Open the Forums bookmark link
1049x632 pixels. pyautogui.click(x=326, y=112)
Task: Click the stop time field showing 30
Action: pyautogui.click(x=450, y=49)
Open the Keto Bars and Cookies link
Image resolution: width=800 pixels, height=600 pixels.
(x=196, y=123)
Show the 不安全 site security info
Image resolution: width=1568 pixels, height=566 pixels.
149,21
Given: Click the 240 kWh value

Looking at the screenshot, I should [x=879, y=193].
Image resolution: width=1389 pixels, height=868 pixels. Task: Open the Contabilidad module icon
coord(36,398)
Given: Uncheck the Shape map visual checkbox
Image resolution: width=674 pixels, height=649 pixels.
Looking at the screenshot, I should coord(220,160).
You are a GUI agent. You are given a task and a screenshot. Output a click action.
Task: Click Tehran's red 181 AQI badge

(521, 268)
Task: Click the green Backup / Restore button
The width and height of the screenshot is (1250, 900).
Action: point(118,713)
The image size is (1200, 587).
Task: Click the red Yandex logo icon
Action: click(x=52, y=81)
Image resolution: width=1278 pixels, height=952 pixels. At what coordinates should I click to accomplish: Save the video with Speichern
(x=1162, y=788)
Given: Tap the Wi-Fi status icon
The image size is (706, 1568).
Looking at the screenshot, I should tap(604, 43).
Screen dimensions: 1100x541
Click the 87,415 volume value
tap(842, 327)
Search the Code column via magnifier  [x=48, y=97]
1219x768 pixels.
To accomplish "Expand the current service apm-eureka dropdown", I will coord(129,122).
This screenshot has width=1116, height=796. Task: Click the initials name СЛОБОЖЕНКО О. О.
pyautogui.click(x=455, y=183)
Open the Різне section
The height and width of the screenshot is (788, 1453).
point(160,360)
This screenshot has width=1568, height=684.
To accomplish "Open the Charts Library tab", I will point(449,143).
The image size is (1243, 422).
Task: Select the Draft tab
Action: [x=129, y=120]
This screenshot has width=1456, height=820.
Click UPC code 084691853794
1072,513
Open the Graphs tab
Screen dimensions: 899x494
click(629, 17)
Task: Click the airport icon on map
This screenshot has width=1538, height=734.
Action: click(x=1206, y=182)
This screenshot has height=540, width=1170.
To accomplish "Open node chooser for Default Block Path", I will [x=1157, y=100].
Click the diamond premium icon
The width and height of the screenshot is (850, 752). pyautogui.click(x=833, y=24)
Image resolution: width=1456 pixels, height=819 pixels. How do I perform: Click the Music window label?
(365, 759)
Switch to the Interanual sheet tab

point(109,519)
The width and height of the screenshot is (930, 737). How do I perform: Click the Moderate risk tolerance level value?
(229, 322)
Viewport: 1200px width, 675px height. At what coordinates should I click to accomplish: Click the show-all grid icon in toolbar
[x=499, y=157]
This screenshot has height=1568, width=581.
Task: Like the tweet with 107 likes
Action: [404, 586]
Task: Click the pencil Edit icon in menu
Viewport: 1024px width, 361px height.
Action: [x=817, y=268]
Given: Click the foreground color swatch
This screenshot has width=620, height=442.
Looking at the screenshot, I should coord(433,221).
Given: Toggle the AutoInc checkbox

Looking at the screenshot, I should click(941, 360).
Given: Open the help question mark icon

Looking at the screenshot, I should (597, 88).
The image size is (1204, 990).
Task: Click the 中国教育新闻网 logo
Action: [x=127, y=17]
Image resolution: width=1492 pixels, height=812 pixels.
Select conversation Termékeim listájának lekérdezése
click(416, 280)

-=-=-

**AIM OF THE EXERCISE:** Write out everything from the line containing "The width and height of the screenshot is (930, 737)." down to the line containing "Looking at the screenshot, I should click(941, 360).", reproducing each line exactly as it appears in the data above.

**OUTPUT OF THE TASK:**
The width and height of the screenshot is (930, 737). How do I perform: Click the Moderate risk tolerance level value?
(229, 322)
Viewport: 1200px width, 675px height. At what coordinates should I click to accomplish: Click the show-all grid icon in toolbar
[x=499, y=157]
This screenshot has height=1568, width=581.
Task: Like the tweet with 107 likes
Action: [404, 586]
Task: Click the pencil Edit icon in menu
Viewport: 1024px width, 361px height.
Action: [x=817, y=268]
Given: Click the foreground color swatch
This screenshot has width=620, height=442.
Looking at the screenshot, I should coord(433,221).
Given: Toggle the AutoInc checkbox

Looking at the screenshot, I should click(941, 360).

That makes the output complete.